**Extracted material**
* * *

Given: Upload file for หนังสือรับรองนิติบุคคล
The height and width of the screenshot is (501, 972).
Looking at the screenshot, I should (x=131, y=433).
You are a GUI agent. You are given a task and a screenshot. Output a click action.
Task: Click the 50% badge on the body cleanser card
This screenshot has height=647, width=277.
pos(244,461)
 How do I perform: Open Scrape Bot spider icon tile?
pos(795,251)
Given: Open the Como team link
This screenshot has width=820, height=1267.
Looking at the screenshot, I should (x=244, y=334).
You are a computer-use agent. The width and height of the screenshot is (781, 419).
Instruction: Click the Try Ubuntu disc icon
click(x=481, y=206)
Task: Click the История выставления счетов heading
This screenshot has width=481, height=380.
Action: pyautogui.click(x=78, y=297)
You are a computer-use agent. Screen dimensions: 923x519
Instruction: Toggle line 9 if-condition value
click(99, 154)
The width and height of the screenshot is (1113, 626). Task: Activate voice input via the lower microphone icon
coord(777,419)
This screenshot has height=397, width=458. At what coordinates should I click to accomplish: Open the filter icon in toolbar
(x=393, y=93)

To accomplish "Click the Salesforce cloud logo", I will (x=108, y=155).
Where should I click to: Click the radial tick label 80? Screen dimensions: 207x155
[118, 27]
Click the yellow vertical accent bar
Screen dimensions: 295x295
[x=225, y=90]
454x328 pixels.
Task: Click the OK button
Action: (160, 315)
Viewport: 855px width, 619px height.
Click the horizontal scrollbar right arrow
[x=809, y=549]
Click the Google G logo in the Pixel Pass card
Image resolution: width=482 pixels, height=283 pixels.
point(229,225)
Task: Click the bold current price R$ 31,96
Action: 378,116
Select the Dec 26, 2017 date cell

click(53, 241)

* * *

**Action item**
Copy whichever lines of the records above contain the word "computer".

**Output below**
You are a computer-use agent. The width and height of the screenshot is (781, 419).
You are a computer-use agent. Screen dimensions: 923x519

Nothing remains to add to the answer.